The relationship was also independent of IGFBP-3, which is the storage protein for IGF-1 and has also independent actions on outcomes other than survival. Because many researchers in the aging field have learnt about the role of IGF-1 in aging solely from studies conducted in invertebrates, our results provide further strength on the antiaging role of IGF-1 bioactivity in humans.
Moreover, no significant relationship was found for IGFBP-3 and more importantly and IGF/IGFBP-3 molar ratio and all-cause mortality. These data together suggest that the IGF/IGFBP-1 ratio probably represents a more reliable marker of IGF-1 bioactivity and a more powerful indicator of adverse outcomes than IGF-1 and IGFBP-1, considered separately, and other indexes of IGF bioactivity in older participants.
IGF-1/IGFBP-1 Ratio and Cardiovascular Mortality
We failed to find a significant relationship between IGF-1/IGFBP-1 ratio and cardiovascular mortality. However, due to limited number of cardiovascular deaths, we cannot completely reject the hypothesis that low IGF bioactivity affects the development and progression of cardiovascular diseases. It cannot be excluded that low IGF bioactivity may be an epiphenomenon of a poor health status rather than a determinant of all-cause mortality. Because all the components of the IGF axis are affected by several conditions, including inflammation and nutritional status, in our study, we have adjusted for BMI, caloric intake, fasting insulin, and IL-6, but the strength of our results was unaffected.
Limitations
The study has some limitations. First, the hormonal measurement was performed at the enrollment, but we do not have additional information during the follow-up. Because many conditions may have an impact on IGF axis, we cannot exclude the fact that residual confounders not considered in the present analysis may have affected our results.
Finally, we do not have information regarding the IGF receptors, an important component of the axis and IGFBPs other than IGFBP-1 and IGFBP-3. Therefore, we acknowledge that this information would have made much stronger the manuscript by giving a more complete overview of IGF system.
Strengths
The limitations are offset by important strengths. The response rate of population was high (>90%). The study included a relatively high number of participants (1,197) with a remarkable number of confounders, which are not easily found in other epidemiological studies. We tried to consider the entire IGF-1 axis, including different components of the system, IGF-1, IGFBP-1, and IGFBP-3, and identified a new potential index of IGF bioactivity, the IGF-1/IGFBP-1 ratio.
Conclusions
Our study shows that IGF-1 alone is not a good predictor of survival in the elderly participants.
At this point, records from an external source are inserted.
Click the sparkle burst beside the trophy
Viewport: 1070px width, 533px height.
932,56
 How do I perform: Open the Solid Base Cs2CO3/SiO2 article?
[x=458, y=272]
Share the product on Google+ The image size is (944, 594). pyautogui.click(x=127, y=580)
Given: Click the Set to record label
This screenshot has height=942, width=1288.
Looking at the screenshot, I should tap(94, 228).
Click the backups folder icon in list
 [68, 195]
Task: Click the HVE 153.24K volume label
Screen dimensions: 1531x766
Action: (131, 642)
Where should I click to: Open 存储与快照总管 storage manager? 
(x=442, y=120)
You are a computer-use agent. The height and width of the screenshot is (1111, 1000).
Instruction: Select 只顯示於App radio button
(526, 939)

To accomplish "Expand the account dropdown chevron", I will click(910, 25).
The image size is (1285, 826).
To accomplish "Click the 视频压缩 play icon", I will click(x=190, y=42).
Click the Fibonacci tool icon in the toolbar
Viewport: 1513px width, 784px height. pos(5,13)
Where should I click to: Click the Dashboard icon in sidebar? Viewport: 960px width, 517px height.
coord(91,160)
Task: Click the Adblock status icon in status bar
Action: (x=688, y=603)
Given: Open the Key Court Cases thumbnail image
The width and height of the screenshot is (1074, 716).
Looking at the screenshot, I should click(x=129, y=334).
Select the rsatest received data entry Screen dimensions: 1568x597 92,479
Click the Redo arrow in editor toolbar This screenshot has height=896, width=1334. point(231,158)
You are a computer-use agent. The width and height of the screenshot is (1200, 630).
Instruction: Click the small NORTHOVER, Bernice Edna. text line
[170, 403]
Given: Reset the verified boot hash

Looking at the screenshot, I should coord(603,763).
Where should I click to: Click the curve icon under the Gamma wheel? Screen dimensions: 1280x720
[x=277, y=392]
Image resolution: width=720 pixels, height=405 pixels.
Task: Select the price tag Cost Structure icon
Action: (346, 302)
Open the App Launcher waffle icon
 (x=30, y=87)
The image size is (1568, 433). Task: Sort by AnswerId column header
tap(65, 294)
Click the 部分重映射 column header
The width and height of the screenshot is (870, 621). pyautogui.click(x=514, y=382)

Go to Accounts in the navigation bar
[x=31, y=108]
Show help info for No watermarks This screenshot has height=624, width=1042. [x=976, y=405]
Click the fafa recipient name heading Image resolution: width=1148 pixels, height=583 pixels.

The IGFBP-1 levels are positively associated and IGF-1/IGFBP-1 ratio is negatively associated with all-cause mortality, suggesting a strong link between IGF-1 bioactivity and survival in the elderly participants.
Funding
The InCHIANTI study was supported as a “targeted project” (ICS 110.1/RS97.71) by the Italian Ministry of Health , the U.S. National Institute on Aging (contracts N01-AG-916413 and N01-AG-821336), in part, the Intramural Research Program of the U.S. National Institute on Aging (contracts 263 MD 916413 and 263 MD 821336), and grant RF-2010-2312659 from the Italian Ministry of Health and Emilia Romagna Region. None of the sponsoring institutions interfered with the collection, analysis, presentation, or interpretation of the data reported here.
Conflict of Interest
The authors declare that they have no conflict of interest to disclose concerning this manuscript.
Acknowledgments
We thank Fabrizio Ablondi, Maurizio Conca, and Pietro Schianchi for their technical support.